Sanders made his usual (inspiring) stump speech, said that it was “too late for establishment politics and economics,” noted that there’s been a huge surge in voter registration in this state, and urged supporters to work for “the largest turnout in Democratic Party history.”
The crowd cheered back as Sanders spoke about radical ideas, “I want everybody to understand this if you go out and knock on the door and somebody says these are crazy ideas, they are radical ideas, extremist ideas tell them ‘no.’ Every idea, here (or virtually everyone) has the support of the majority of the people of this country,” he said “You know want to hear a radical extremist idea? it’s giving tax breaks to billionaires when we have massive income and wealth inequality. A radical and extremist idea are insulting Mexicans, latinos, Muslims and African Americans.” Then he asked, “how to we open the Democratic Party to young people and working people?”
One way, of course, is to start with Democratic Party organization at the local level. It’s no secret that the San Francisco party is run by the real-estate industry and Big Tech, which is spending more than a million dollars to keep control.
And many of the reporters on hand were waiting for Sanders, who has endorsed Jane Kim for state Senate, to say something about the people joining her on a slate to take back the DCCC.
But he never went that far, leaving some of us to wonder:
When this is all over, if Sanders is not the nominee of the party, will he be able to use his historic campaign and his popularity to build a new base, starting at the grassroots level?
Sanders talked about how, 50 years from now, people will wonder how the type of wealth concentration we see today was ever possible, how a nation like the US could fail to provide healthcare and education to its people. But that’s not going happen unless over the next 50 years, the economic left builds a national presence.
The Republicans in the 1980s used the popularity of Ronald Reagan to elect local school boards and city councils and then state legislatures; the GOP still controls a lot of state-level government, which has allowed the right wing to gerrymander congressional districts and keep in power in Congress a party that is widely discredited on the national level.
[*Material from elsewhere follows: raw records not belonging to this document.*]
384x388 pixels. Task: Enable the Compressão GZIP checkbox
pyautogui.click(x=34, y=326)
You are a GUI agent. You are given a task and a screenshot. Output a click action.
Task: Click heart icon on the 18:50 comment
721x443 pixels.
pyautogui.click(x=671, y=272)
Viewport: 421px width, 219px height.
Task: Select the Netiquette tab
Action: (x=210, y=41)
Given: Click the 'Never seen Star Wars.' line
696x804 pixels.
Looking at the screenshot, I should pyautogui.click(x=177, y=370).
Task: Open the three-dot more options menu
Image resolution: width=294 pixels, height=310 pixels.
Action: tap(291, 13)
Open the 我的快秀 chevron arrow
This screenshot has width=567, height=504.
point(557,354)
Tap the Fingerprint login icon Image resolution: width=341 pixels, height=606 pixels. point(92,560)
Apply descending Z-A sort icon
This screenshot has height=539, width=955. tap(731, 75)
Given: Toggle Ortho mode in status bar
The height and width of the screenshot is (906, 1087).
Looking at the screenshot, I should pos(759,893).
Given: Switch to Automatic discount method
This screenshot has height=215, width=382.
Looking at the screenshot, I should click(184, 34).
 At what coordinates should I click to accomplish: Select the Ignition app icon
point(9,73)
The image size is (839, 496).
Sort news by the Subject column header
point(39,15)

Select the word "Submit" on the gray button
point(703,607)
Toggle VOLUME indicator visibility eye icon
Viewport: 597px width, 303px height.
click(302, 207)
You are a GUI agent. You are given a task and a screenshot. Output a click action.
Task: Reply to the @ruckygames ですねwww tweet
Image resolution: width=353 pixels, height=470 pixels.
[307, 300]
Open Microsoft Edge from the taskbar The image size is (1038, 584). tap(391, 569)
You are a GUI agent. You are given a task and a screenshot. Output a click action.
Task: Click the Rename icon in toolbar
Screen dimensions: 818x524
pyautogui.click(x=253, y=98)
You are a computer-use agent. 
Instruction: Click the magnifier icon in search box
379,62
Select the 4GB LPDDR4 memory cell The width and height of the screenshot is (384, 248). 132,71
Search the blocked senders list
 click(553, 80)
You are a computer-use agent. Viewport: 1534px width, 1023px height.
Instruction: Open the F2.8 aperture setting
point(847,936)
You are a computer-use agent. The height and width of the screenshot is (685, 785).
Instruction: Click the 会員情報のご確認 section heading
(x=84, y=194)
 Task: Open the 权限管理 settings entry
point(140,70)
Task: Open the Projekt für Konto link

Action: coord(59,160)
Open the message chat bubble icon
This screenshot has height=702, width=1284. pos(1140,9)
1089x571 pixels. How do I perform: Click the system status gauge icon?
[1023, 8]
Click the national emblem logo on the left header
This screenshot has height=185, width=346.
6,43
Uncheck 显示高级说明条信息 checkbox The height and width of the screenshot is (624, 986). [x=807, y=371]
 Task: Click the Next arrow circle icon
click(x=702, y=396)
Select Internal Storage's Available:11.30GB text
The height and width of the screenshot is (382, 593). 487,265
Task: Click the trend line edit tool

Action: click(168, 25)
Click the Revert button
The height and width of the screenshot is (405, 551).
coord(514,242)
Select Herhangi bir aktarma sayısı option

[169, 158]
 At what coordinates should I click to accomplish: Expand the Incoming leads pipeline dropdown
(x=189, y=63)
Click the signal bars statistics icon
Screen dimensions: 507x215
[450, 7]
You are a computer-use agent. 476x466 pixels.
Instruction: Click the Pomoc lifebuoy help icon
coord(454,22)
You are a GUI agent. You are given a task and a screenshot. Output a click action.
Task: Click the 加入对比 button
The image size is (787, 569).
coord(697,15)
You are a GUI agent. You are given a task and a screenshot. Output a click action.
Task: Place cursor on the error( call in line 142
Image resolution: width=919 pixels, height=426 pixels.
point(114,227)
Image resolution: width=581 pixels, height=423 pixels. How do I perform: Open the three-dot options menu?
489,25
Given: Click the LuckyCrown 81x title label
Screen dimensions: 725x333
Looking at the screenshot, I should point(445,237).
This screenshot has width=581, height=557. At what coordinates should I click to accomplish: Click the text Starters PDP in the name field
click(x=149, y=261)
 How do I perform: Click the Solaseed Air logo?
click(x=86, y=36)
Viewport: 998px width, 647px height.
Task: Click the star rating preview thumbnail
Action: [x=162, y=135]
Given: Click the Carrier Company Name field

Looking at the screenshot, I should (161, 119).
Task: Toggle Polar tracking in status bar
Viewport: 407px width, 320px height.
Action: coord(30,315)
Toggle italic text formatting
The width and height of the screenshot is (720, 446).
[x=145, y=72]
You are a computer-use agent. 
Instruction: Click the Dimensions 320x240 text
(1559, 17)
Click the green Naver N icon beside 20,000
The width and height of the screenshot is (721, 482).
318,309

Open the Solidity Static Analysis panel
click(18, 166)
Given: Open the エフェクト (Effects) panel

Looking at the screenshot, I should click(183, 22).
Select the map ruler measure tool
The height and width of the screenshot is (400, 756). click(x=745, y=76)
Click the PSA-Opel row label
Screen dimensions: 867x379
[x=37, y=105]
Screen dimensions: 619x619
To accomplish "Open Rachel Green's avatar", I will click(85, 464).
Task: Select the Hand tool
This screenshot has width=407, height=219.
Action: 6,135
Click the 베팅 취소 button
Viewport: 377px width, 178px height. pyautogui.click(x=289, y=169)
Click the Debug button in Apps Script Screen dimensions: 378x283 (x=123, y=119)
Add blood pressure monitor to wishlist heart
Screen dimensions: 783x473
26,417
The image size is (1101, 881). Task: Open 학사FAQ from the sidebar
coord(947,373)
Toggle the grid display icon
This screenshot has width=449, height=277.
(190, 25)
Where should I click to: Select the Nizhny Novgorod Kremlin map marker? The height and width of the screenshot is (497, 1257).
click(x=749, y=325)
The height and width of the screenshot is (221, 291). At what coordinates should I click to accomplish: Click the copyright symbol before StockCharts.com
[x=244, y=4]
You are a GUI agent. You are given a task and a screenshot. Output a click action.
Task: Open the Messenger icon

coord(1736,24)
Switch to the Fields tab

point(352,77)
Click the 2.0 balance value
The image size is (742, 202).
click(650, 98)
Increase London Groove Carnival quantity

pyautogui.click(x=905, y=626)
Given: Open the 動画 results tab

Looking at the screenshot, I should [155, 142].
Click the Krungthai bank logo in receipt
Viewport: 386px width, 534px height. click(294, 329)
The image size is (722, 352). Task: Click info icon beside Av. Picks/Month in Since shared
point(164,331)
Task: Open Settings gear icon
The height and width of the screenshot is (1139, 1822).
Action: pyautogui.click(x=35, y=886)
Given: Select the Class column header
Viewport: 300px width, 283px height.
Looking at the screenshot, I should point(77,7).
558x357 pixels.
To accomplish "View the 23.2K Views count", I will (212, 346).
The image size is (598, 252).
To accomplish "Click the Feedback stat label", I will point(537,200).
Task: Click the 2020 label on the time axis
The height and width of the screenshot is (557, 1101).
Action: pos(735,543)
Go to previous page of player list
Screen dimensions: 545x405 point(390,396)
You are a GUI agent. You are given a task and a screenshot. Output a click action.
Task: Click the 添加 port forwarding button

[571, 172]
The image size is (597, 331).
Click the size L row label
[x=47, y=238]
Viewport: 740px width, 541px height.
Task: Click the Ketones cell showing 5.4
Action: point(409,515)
Sanders will soon be at a crossroads. If he wins California big, and if the Democratic bigwigs who will make the final decision – the “superdelegates” — decide that he has a better chance than Clinton of beating Trump, and he somehow winds up as the party’s standard-bearer, he will be in the position to remake the party from top to bottom.
If, on the other hand, Clinton locks up the nomination, Sanders will of course have to endorse and support her. But will he stop there, go back to the Senate, and finish his distinguished career representing the people of Vermont?
Or will he try to build a national organization of progressives that can (slowly) take over the party from the bottom up?
If he’s going to do that, he has to start by recognizing that the future is happening now, in local races like the one for control of the DCCC in San Francisco.
And in the same way that he helped Jane Kim in her state Senate race, he will have to make his presence known and use his formidable reputation and fundraising to help his allies win elections in cities and towns all over the country.
We saw an example of how effective that can be with his support for Kim. We saw the limits when he didn’t endorse her allies for DCCC.
After the event Sanders greeted supporters on Mission street before moving across town to Chrissy Field where he greeted thousands of reporters. As the crowd were waiting for Sanders to arrive, the Associated Press reported that Clinton had reached the number of super delegates needed to become the Democratic Party’s Presidential nominee, it turned out AP had just predicted Clinton would get enough tomorrow and the crowd continued to enjoy the evening. Another reminder, however, of how important it is for the registered Democrats to vote tomorrow.